Thursday, August 27, 2015

Pressing Delete

Pressing delete is hard.  Sometimes I heisted when I press delete. 

A memory is being delete, a face is being removed, Its sometimes the only documented poof I have of someone. Its an image or thought that had came from a moment in time when I thought it was important to document it. 

But sometimes pressing delete is the best things to do. I’m looking at a picture of “her”, It’s a picture of me at grad, I have it printed, because I wanted to keep at least one photo of her, seeing as she took the rest when she left my family. But I’m at the point that I want to delete it. I don’t want to see it. I don’t want to remember, I don’t want to look. I remember her face, her eyes, the way she looked at me, her lips, skin, hair. I remember her hands. 

I remember things I wish I never even remembered.  I wish my brain could have deleted those moments and I could just be blissfully ignorant to what happened.

Pressing delete is one of the hardest things It seems online. 

Other people offer to do it for me, but it makes me panic, and I get really anxious and attached. I feel like If I delete her picture, than what happened to me will fade and be nothing. I feel like If I deleted that picture, things that happened to me would stay, but I no longer would have a face or a name. 

Pressing delete feels me up with anxieties. My tummy twists up like a soggy dish rag that’s being ringed out to dry.  My brain jumps from fear to sadness to angry while this feeling goes on, and confusion.

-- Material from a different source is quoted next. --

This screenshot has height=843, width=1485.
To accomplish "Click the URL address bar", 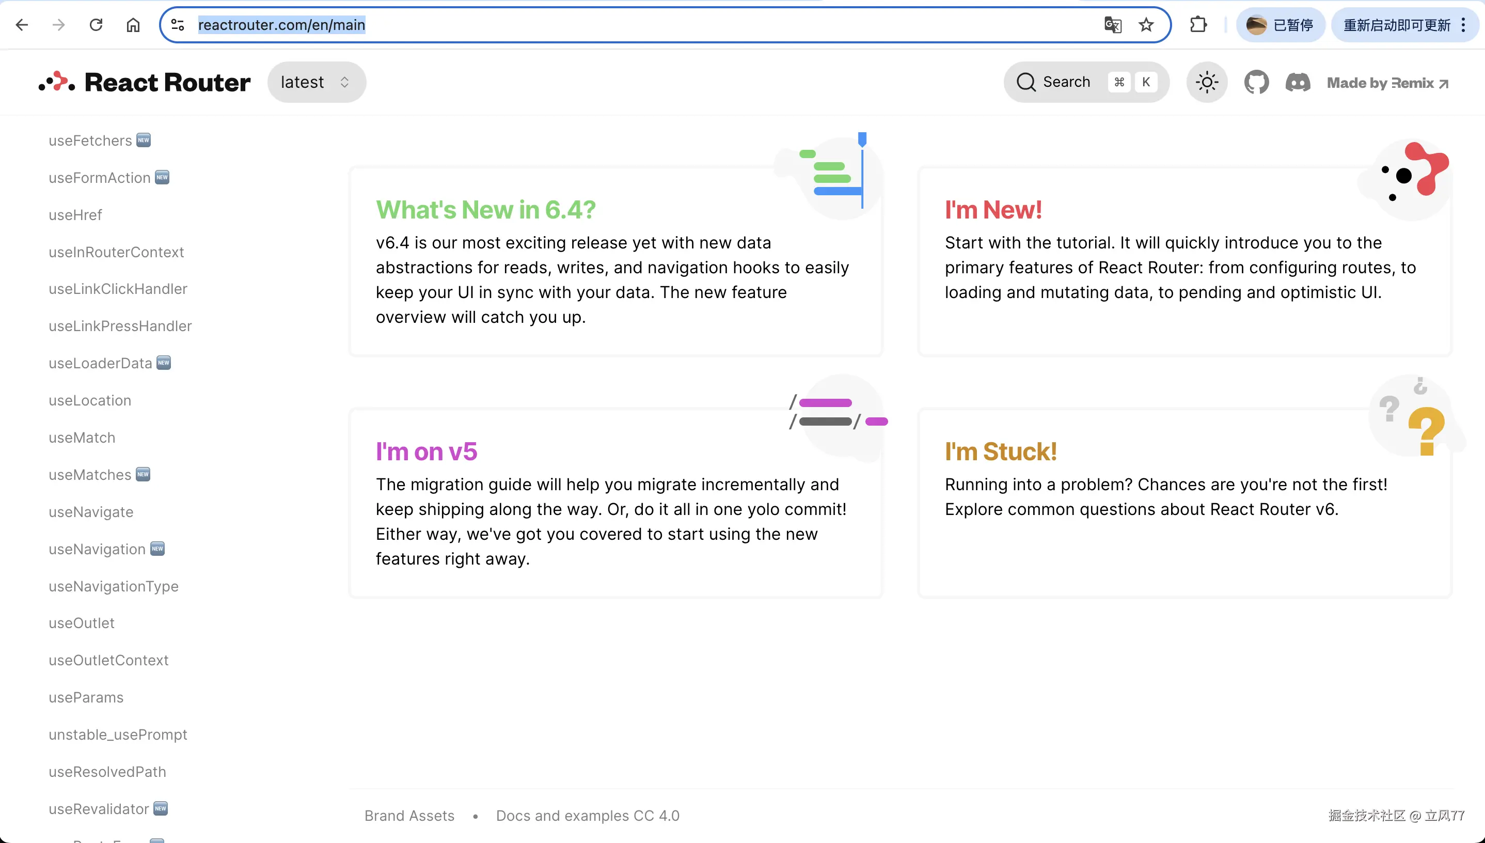I will 637,25.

I can’t even do it. I’ve tried, I’ve put my finger above the key and I’ve been ready to press but I can’t do it.

The worst part is me hesitating over delete her picture is I feel shame, and embarrassment. I feel embarrassed. To still think about what she did to me, I fill up with angry, I fill up with fear, I’m still scare of her, I look when I go into bathrooms and when I’m out by myself I’m on edge, I’m in a provide and in a house she’s never been too, and I’m still on edge. I’m ready to jump. 

I want to scream, I want to hit things. I want to destroy everything she’s touched. But that includes me. And then I think about it, I don’t want to destroy me. But it’s a conflicting feeling, maybe if I did, everything wouldn't upset me anymore. Things would hurt me, memories wouldn't come back and haunt me. 

 I want to print off her picture and burn it. I want to burn her picture and scream at the top of my lung. I want to see no picture left when it’s done being set on fire, and the only thing that is left is coals.

….

People sometimes take the delete button for granted and I think some people who have never been through anything rough have problems understanding. Its just a ‘simple’ picture. Its just a picture of someone, delete it and move on. 

But its not a picture.

Its not a picture of an ex.

It’s a picture of someone who was supposed to protect me.